How can I get BIND and Microsoft DNS to work together well?

Solution 1:

We do this. I'm not sure I would recommend it, but we do it:

Solaris server running BIND

  • runs authoritative for every forward domain except example.ad
  • runs authoritative for every in-addr.arpa zone except ones served by AD DHCP
  • pulls slave for example.ad and DHCP ranges from AD DNS servers

linux server running BIND

  • pulls slave for example.ad and DHCP ranges from AD DNS servers
  • pulls slave for everything else from solaris primary.

AD DNS Servers

  • runs master for example.ad
  • runs master for any in-addr.arpa zone served by AD DHCP.
  • forwards all recursive requests to the solaris/linux BIND installs

Windows Clients

  • Assigned the AD DNS servers by AD DHCP. We experimented with this and found that "the microsoft family of products" we used did not like not having the AD DNS server. We may have given up to early, but it didn't go well from what I remember.
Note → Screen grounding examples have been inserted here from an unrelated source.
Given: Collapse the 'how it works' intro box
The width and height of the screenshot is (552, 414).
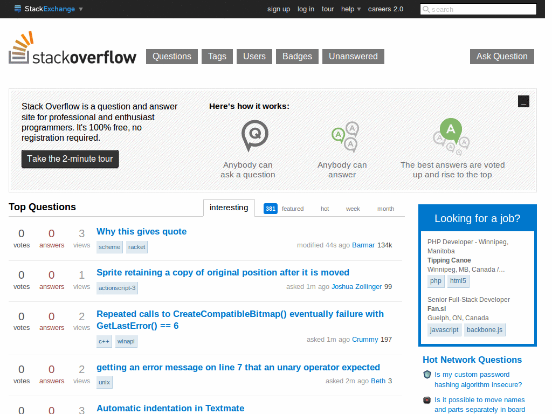Looking at the screenshot, I should pos(523,101).
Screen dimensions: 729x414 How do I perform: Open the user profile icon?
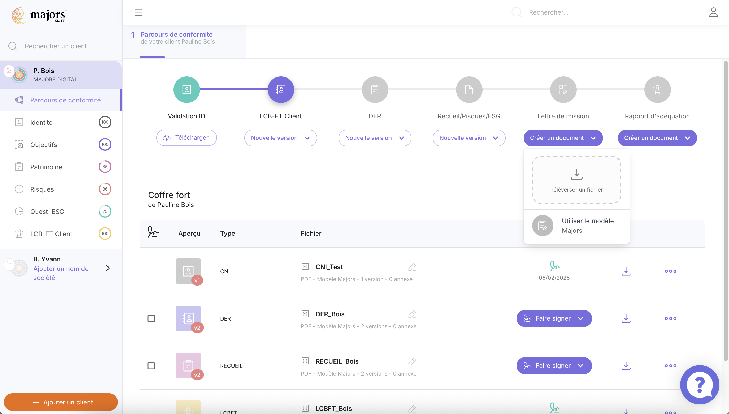(x=713, y=12)
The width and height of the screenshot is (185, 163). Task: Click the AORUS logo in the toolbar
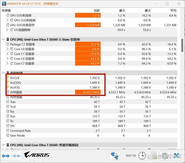click(38, 155)
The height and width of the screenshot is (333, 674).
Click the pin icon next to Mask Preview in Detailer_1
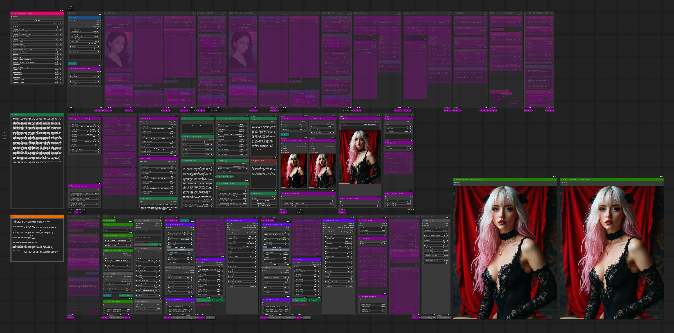tap(183, 268)
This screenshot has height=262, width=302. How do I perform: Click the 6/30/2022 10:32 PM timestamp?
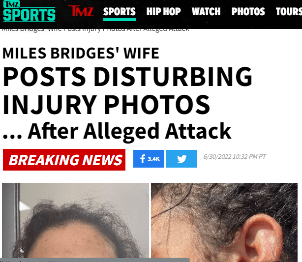(235, 157)
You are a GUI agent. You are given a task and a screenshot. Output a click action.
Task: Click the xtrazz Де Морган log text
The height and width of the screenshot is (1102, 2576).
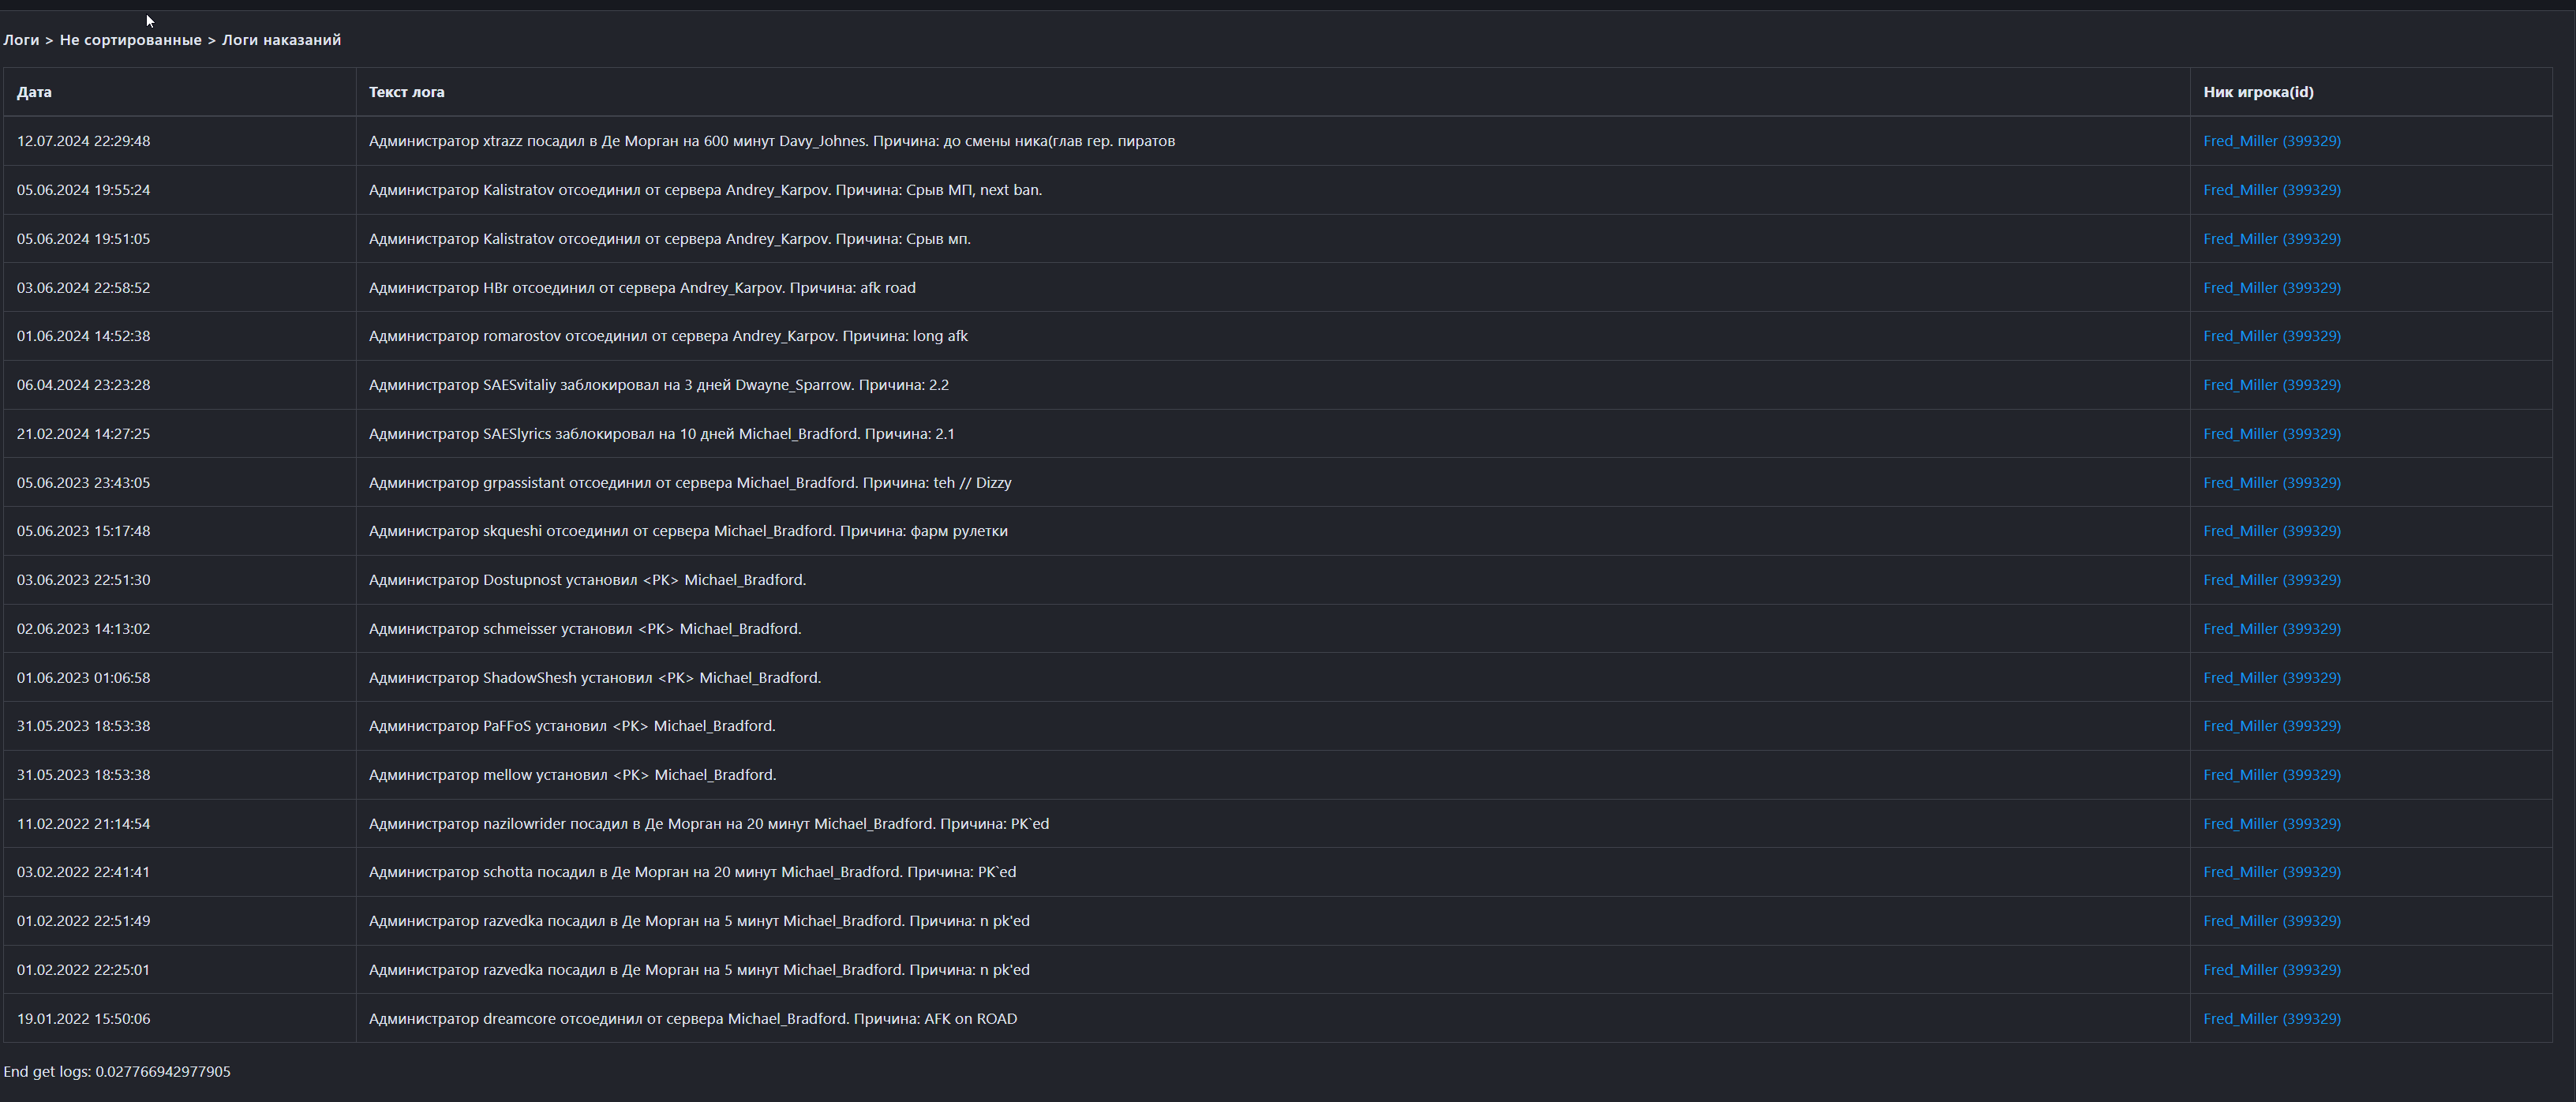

UNIX/Linux/operational clients:

  • hard coded BIND DNS servers

In practice, here are some policies we've enacted:

  • any record that refers to IT-class services (exchange, etc) gets an A record in example.ad and gets a CNAME to record.example.ad in example.com
  • any record that refers to operational or network gear gets an A record in example.com and a CNAME in example.ad.
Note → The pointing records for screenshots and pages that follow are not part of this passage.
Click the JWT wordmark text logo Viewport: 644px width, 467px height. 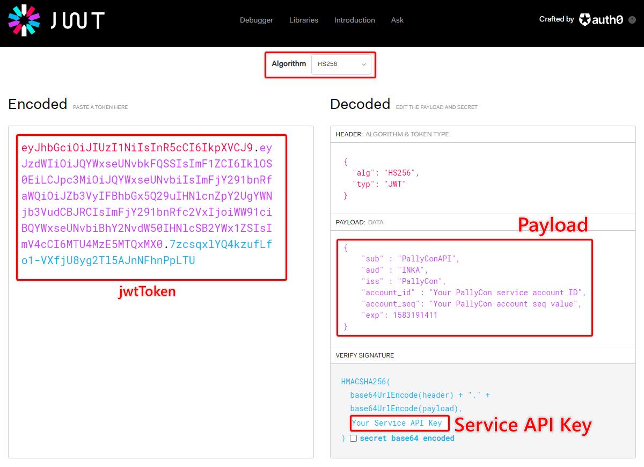78,20
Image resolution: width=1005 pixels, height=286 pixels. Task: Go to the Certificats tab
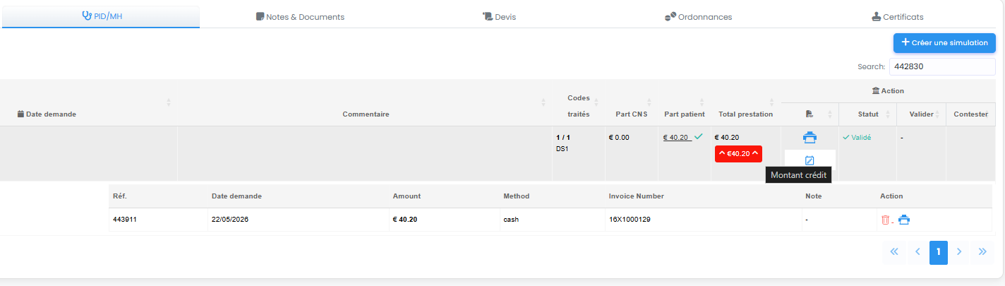click(x=898, y=17)
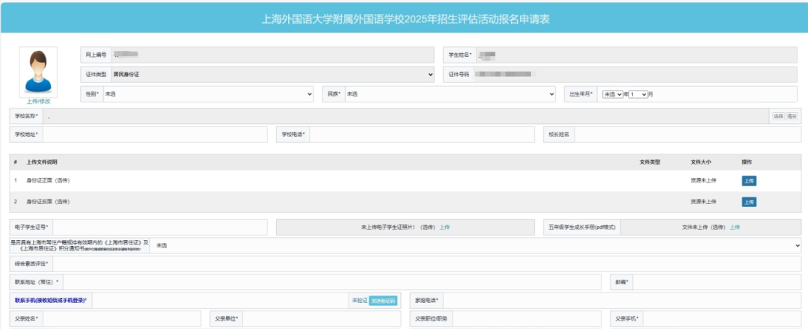Viewport: 808px width, 329px height.
Task: Expand the 性别 gender dropdown
Action: pyautogui.click(x=207, y=94)
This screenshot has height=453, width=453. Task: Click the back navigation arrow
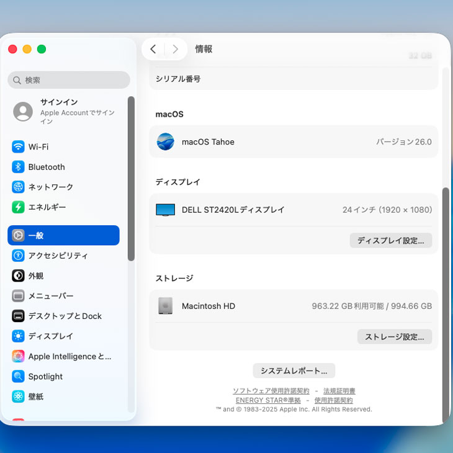153,49
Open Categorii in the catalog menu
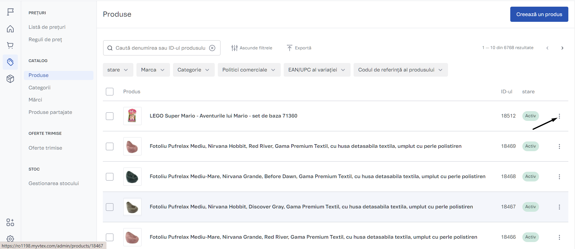 click(x=40, y=88)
Our setup is actually even a little more complex than that because we purchased a company who uses Netware/AD for DNS/DHCP so we have a similar set of rules for them.

I'm not sure I would recommend doing this if your hand isn't forced. Our install is an attempt to make the best of a bad set of circumstances. However, I do have to admit that I like using BIND so much more than AD DNS, so, since we're clearly not going to get rid of AD, it's a nice way to have some use of BIND.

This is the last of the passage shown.